If birds are exposed to some pollutants, such as leaking petroleum, they can quickly lose the preen oil from their feathers. This causes a loss of heat regulation and waterproofing, and rapidly leads to the bird becoming chilled. If waterbirds are exposed, they can lose both buoyancy and the ability to fly; this means they must swim constantly to stay warm and afloat (if they cannot reach land), and eventually die of exhaustion. While preening in an effort to clean themselves, they may ingest harmfully large amounts of the petroleum. Ingested oil can cause pneumonia, as well as liver and kidney damage. Studies done with black guillemots showed that even small amounts of ingested oil caused the birds physiological distress. It interfered with the foraging efficiency of adults and decreased the growth rates of young birds.

Allopreening may facilitate disease transmission between infected and non-infected individuals. West Nile virus has been found in the feather pulp of several species of corvid, for instance, meaning that birds that preen infected partners might become infected themselves. Even preening its own body may expose a bird to pathogens. There is evidence that water-borne avian influenza virus is "captured" by the preen oil on feathers, providing a possible route for infection. The ingestion of parasites during preening may result in infection; the tick-borne disease louping ill virus can be transmitted to red grouse if the bird consumes a tick carrying the disease.
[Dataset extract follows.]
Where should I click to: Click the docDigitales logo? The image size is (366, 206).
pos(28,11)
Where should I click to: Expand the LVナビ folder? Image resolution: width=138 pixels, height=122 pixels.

Caged birds, particularly parrots, sometimes overpreen in response to being exposed to strong scents (such as nicotine or air fresheners) or as a result of neuropathy. Reducing exposure to the offending odour, or treating the underlying cause of the neuropathy (such as injury, infection, or heavy metal intoxication) can help to eliminate the behaviour. Confining a bird with an incompatible or very dominant cage mate can lead to excessive allopreening, which can result in feather plucking or injury.